──────── Material for this exercise

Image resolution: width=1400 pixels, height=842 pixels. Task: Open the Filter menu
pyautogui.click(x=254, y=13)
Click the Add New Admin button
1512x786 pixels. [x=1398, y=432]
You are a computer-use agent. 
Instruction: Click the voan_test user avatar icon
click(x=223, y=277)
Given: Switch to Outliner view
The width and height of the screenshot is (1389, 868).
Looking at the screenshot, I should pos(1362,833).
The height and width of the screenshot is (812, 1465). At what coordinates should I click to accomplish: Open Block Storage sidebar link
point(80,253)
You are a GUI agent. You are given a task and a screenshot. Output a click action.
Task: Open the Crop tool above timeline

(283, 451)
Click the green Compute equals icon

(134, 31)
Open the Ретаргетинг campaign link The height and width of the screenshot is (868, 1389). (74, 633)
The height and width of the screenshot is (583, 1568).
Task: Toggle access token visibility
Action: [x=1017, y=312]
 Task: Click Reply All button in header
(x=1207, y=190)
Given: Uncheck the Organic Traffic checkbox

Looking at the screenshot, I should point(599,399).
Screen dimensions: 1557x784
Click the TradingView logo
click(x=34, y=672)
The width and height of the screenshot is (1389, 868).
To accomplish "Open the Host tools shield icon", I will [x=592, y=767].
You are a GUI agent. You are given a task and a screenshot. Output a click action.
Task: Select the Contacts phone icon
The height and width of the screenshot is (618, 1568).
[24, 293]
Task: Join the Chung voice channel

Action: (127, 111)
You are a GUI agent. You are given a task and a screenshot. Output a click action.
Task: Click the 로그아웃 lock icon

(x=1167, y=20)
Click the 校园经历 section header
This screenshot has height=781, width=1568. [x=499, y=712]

────────────────

» Task item
In full and without edits, repeat the listing above.

» Task solution
Image resolution: width=1400 pixels, height=842 pixels. Task: Open the Filter menu
pyautogui.click(x=254, y=13)
Click the Add New Admin button
1512x786 pixels. [x=1398, y=432]
You are a computer-use agent. 
Instruction: Click the voan_test user avatar icon
click(x=223, y=277)
Given: Switch to Outliner view
The width and height of the screenshot is (1389, 868).
Looking at the screenshot, I should pos(1362,833).
The height and width of the screenshot is (812, 1465). At what coordinates should I click to accomplish: Open Block Storage sidebar link
point(80,253)
You are a GUI agent. You are given a task and a screenshot. Output a click action.
Task: Open the Crop tool above timeline

(283, 451)
Click the green Compute equals icon

(134, 31)
Open the Ретаргетинг campaign link The height and width of the screenshot is (868, 1389). (74, 633)
The height and width of the screenshot is (583, 1568).
Task: Toggle access token visibility
Action: [x=1017, y=312]
 Task: Click Reply All button in header
(x=1207, y=190)
Given: Uncheck the Organic Traffic checkbox

Looking at the screenshot, I should point(599,399).
Screen dimensions: 1557x784
Click the TradingView logo
click(x=34, y=672)
The width and height of the screenshot is (1389, 868).
To accomplish "Open the Host tools shield icon", I will [x=592, y=767].
You are a GUI agent. You are given a task and a screenshot. Output a click action.
Task: Select the Contacts phone icon
The height and width of the screenshot is (618, 1568).
[24, 293]
Task: Join the Chung voice channel

Action: (127, 111)
You are a GUI agent. You are given a task and a screenshot. Output a click action.
Task: Click the 로그아웃 lock icon

(x=1167, y=20)
Click the 校园经历 section header
This screenshot has height=781, width=1568. [x=499, y=712]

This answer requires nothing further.